If you've ever used the all-in-one dyeing method of mixing mordant, dye, and fiber in one pot, you may have noticed some of the dye spontaneously settling to the bottom. This means the dye and alum have bonded together, making a lake pigment.

mulling watercolor

What role does alum play in lake pigments?

As we learned about alum, it readily bonds to dye molecules, making it a substrate well suited to the formation of lake pigments. Other mineral mordants can function the same way, such as tin and copper salts. Each of these mordant substrates acts to stabilize the dye compound, improving its lightfastness. And just as with natural dyes applied to fabric, the choice of mordant and pH can strongly affect the shade of a lake pigment.

The example below is a lightfastness test of homemade lake pigments( yes, I need to practice patience in grinding pigments). On top is madder lake with copper; below it is weld lake with a little indigo, mixed as watercolors. The left side was exposed to direct southerly sunlight for one month, and the results I think are quite promising. Unfortunately lake pigments suffer from a bad reputation because they are not as permanent as their modern synthetic replacements or mineral pigments. Some lake pigments are certainly fugitive, and care should be taken to keep artwork made with them out of direct sunlight. The most lightfast pigments are made from the most lightfast dyes, such as madder, buckthorn, and weld.

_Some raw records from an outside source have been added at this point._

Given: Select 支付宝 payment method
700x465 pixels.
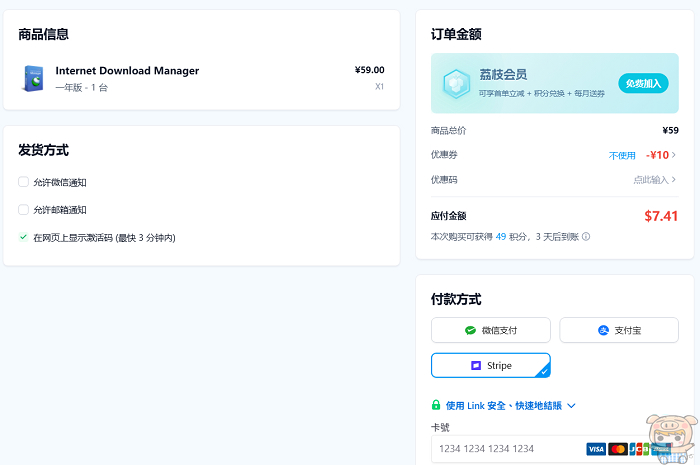Looking at the screenshot, I should click(x=618, y=330).
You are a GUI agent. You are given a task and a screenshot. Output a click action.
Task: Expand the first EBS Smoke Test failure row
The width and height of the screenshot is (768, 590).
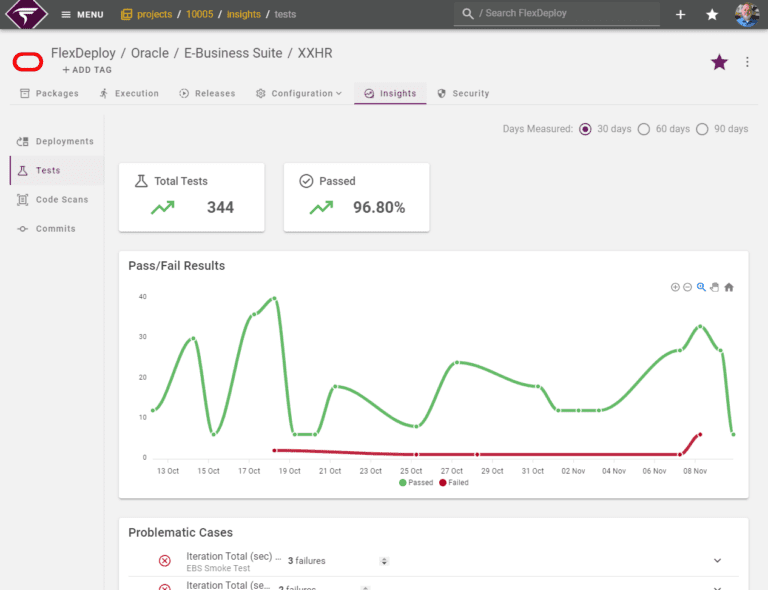[717, 561]
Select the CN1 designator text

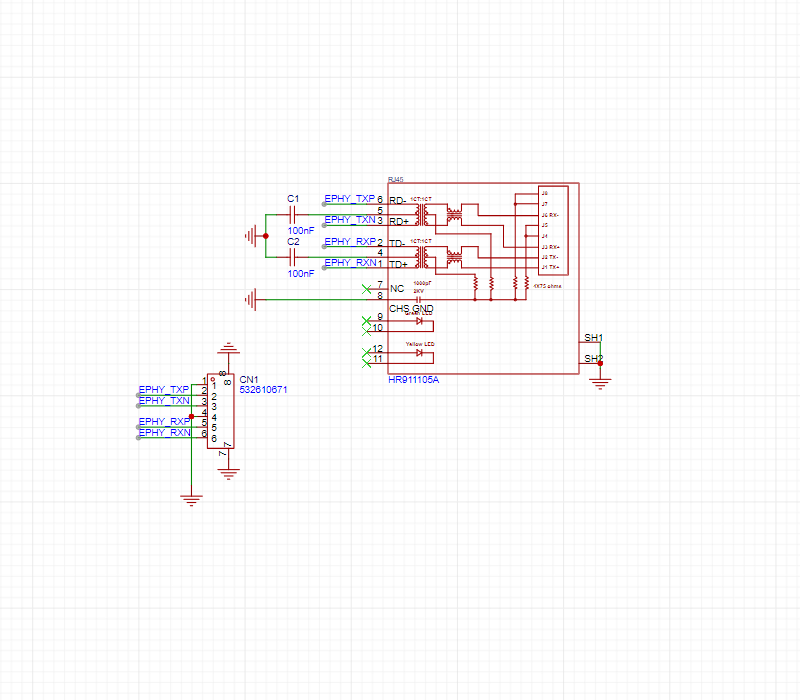point(249,380)
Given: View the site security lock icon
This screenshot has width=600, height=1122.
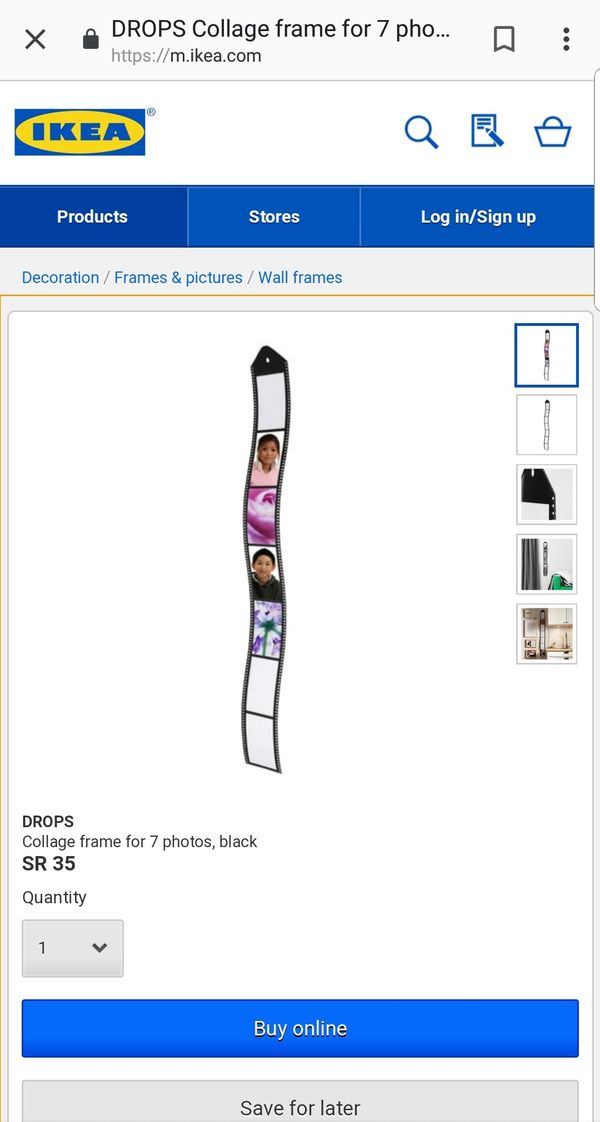Looking at the screenshot, I should (x=91, y=39).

Lightfastness test of madder lake and weld lake. Left side exposed to sunlight for one month

Lightfastness test of madder lake and weld lake. Left side exposed to sunlight for one month

Marbling with lake pigments

Because lake pigments contain a mordant within them, paper does not need to be pre-mordanted before marbling! I have read this in multiple sources, and the test below confirms it.

  • A: Unmordanted paper

  • B: Paper pre-mordanted with 1.5 teaspoons alum/pint water

The mordanted paper absorbs the marbled print a bit more quickly with a slightly sharper quality, but this shows that pre-mordanted paper is not a requirement.

Lakes are prepared for marbling just like any other watercolor pigment: each color is thinned to a good consistency and mixed with the appropriate amount of surfactant. You don't need to go through the trouble of grinding your own pigments to enjoy working with lakes, any 'genuine' watercolor lake such as rose madder or carmine will work. It can be difficult to know just what manufacturers put in their paints, and whether they are synthetic pigments simply bearing the names of historical shades, so it's worth seeking high quality paints if you want the real thing.

If you are marbling with a mixture of genuine lakes and pigments from other/unknown sources, pre-mordanting the paper is advisable.

testing alum mordant with lake pigments

In addition to lake pigments, I've read that any genuine earth pigment may be used for marbling without a mordant, as earth pigments are composed of minerals. It is clear from natural dyeing that ferrous salts are a very effective mordant, so the iron present in earth pigments should work the same way. I hope to test this in future, and make a comparison of the lightfastness of these samples.

Update: After 1 month of exposure to direct sunlight, no fading has been observed in samples printed on mordanted and unmordanted paper. The alum and chalk present within the lake pigments appears to stabilize the dye colorants admirably.